The children looked well groomed, hair combed, dressed in sweaters, tunics, jackets. It could have been a class photo of kids from an American school of the World War 1 period, until you looked more closely. Until you made contact with their eyes ... until you gazed longer, and the bewilderment, sadness, and pain in their eyes, face by face, stared back at you. Who knew what their stories were and what they had witnessed, to be in Aleppo in 1920.
Peter Balakian, from Black Dog of Fate**

Perhaps they found solace in spinning and knitting and crochet, as countless others have and do. I sincerely hope they did.




I was wondering if I should apologise for the downbeat nature of this vintage photo post. But they can't all be about woolly underwear or sweetshops so I'm declaring it a corrective to all the froth and bubble that can wash across the blogosphere in summer. Some stories simply can't be told too often.

* Wikimedia Commons has another (1922) photograph of the older girls in the Aleppo orphanage. And Flickr Commons has this image of some of the girls sewing.

** Balakian's Pen/Albrand Award winning memoir - reviewed here - which I'm now reading.

20.8.15

Why we take photographs


A moment of insight ... becoming a blogger has changed my relationship with photography. Another ... it's not changed it for the better.

Why do you take photographs? Seriously, I'd like to know.

Why do I take photographs? Because it's in my blood. Because my semi-pro photographer father gave me my first proper camera when I was five and courtesy of its viewfinder I learnt to look and see, to be visually attentive to all that existed independently of me. Because magic happened in my dad's darkroom*, fact! Because when I headed off to uni to study art it was the quality of my photography portfolio that got me in and so I majored in photography and print**. Because photography is a kind of storytelling. Because ... memories, and the compression of time and space. Because photographs and poems are first cousins ... both (should?) make us think and feel.

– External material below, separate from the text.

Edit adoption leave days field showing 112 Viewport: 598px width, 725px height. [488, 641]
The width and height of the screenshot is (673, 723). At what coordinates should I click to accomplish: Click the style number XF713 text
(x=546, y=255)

For me taking photographs was first (and is always) a way to know the world and second a way to know myself, though art. But then I became a blogger and I wandered into the realms of illustrative and lifestyle shots and (photographically speaking) I fear I lost my way. And now I want to find it again, not least because photography of the kind I once enjoyed connects me to my father, a frail elderly man sliding slowly but inexorably into deafness and dementia.

Of course, saying it versus actually doing it, well we all know how that can go. But hey, watch this space.

* Actually the bathroom, with my grandmother's old black out curtains hung at the window and in front of the door.

** And minored in textiles and art history, two interests that later came to the fore.